Nitrogen by radiation interaction on floret development and biomass partitioning during the acrtive spike growth phase in two and six rowed near isogenic barley lines.

ARISNABARRETA SEBASTIAN; MIRALLES D J

Rosario

Congreso; XIII Reunion Latinoamericana y XXVII Reunion Argentina de Fisiología Vegetal,; 2008

It is well known, in wheat and barley, the important role of assimilates allocated in the spikes on fertile floret survival and grain setting per unit area. Other evidences also suggested the role of nitrogen on floret fertility. However, only few reports analyze the interaction between nitrogen and radiation on grain number establishment.
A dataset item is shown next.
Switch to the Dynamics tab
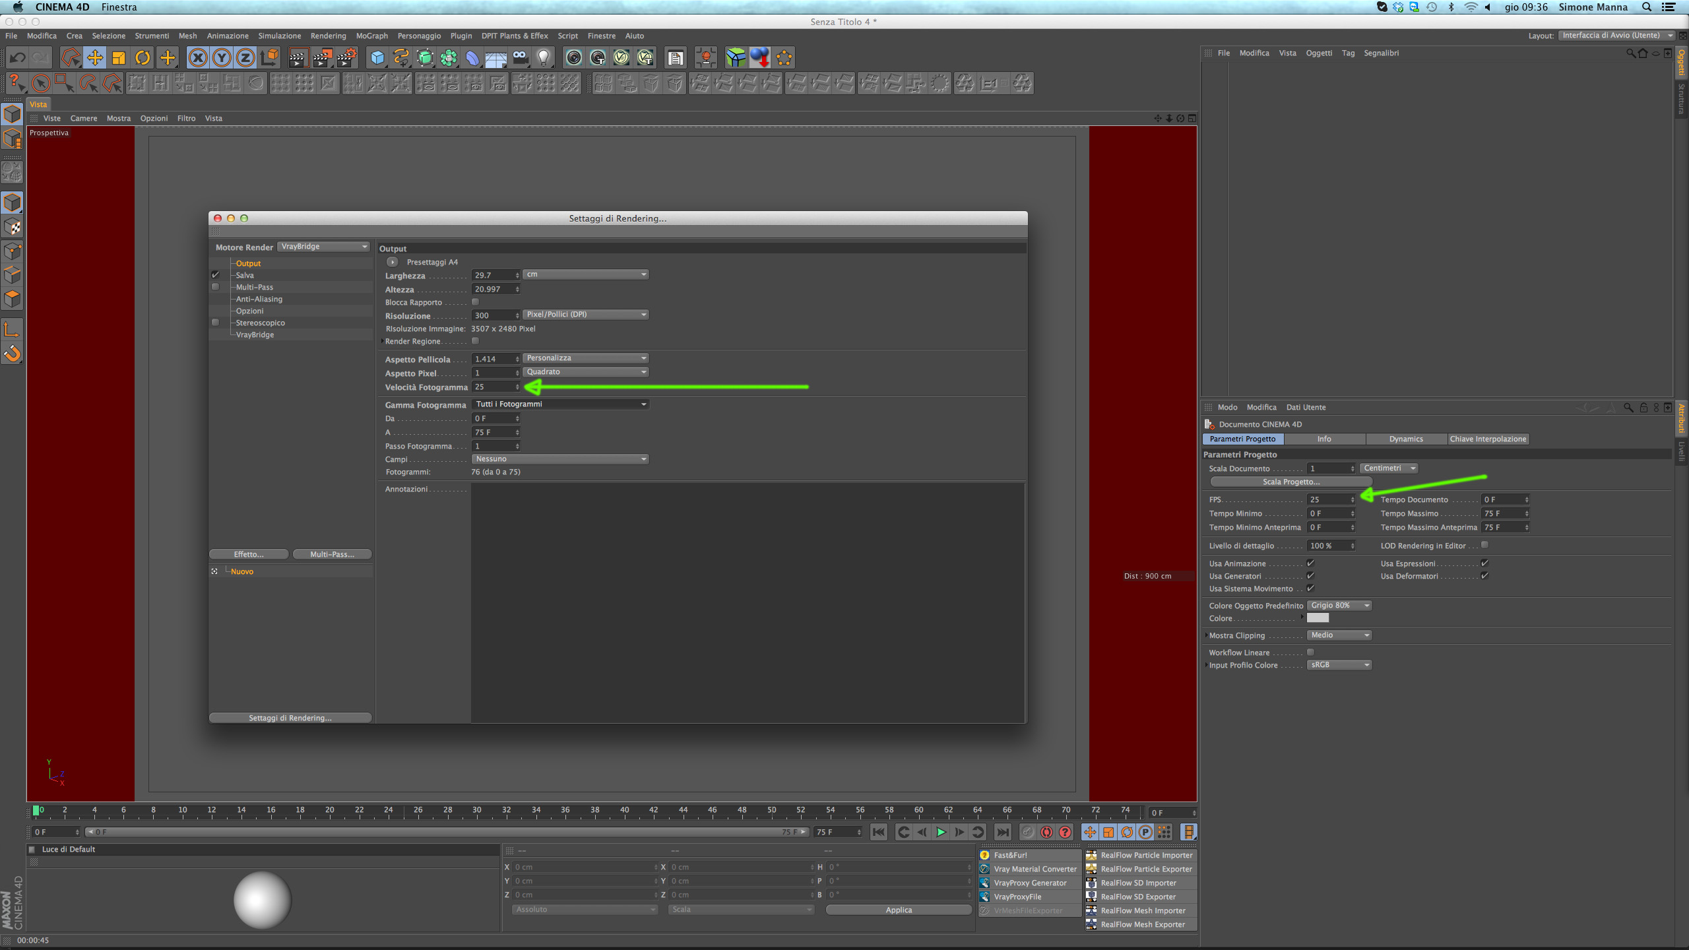 click(1405, 439)
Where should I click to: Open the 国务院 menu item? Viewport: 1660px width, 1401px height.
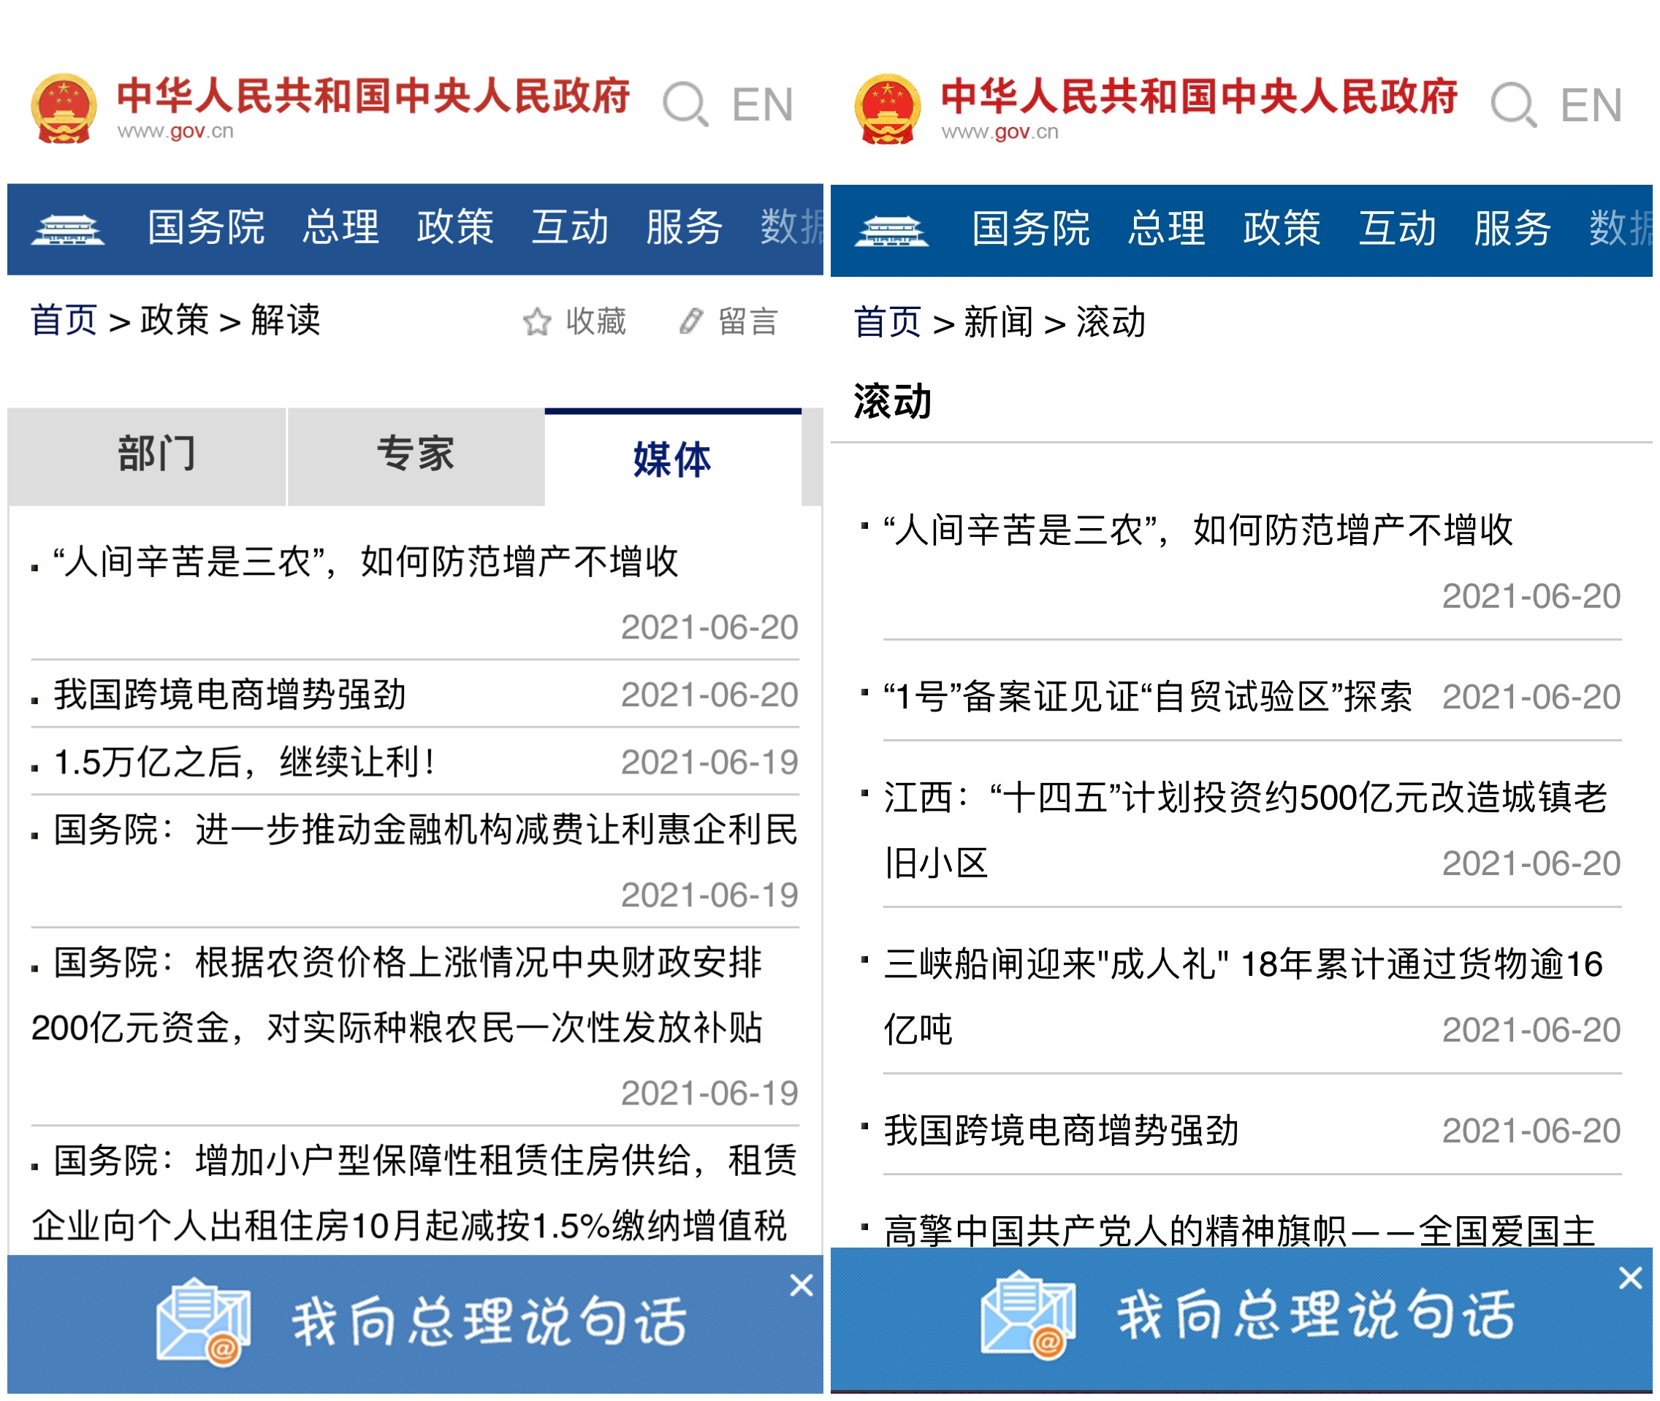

This work aims to understand the possible genotype by radiation by nitrogen interaction on (i) development of floret structures within the spike, and (ii) the dynamic of biomass and nitrogen partitioning between vegetative and reproductive structures during the active spike growth phase and its impact on the survival of floret primordia. The experiment was carried out under field conditions in the experimental field of the Department of Plant Production, University of Buenos Aires. The experiment consisted on a factorial combination of two nitrogen fertilizer rates, two radiation levels and two near isogenic barley lines which only differ in the lateral spikelet fertility gene (Vrs1). Floret development and biomass partitioning between vegetative and reproductive organs were measured. Results showed a significant genotype x nitrogen x shading interaction on the dynamic of floret initiation and mortality. When nitrogen was not a limiting factor, shading treatments strongly reduced floret survival, in relation to the low nitrogen treatment. Shading and nitrogen treatments altered floret development during the active spike growth phase. Floret development was affected by treatments in apical spikelet positions. Nitrogen altered floret development as early as the maximum number of spikelet primordia phase was achieved. It was observed an indirect effect of nitrogen on floret development due to a higher (i) RUE, (ii) radiation interception, and (iii) biomass partitioning to the spike during the spike growth phase.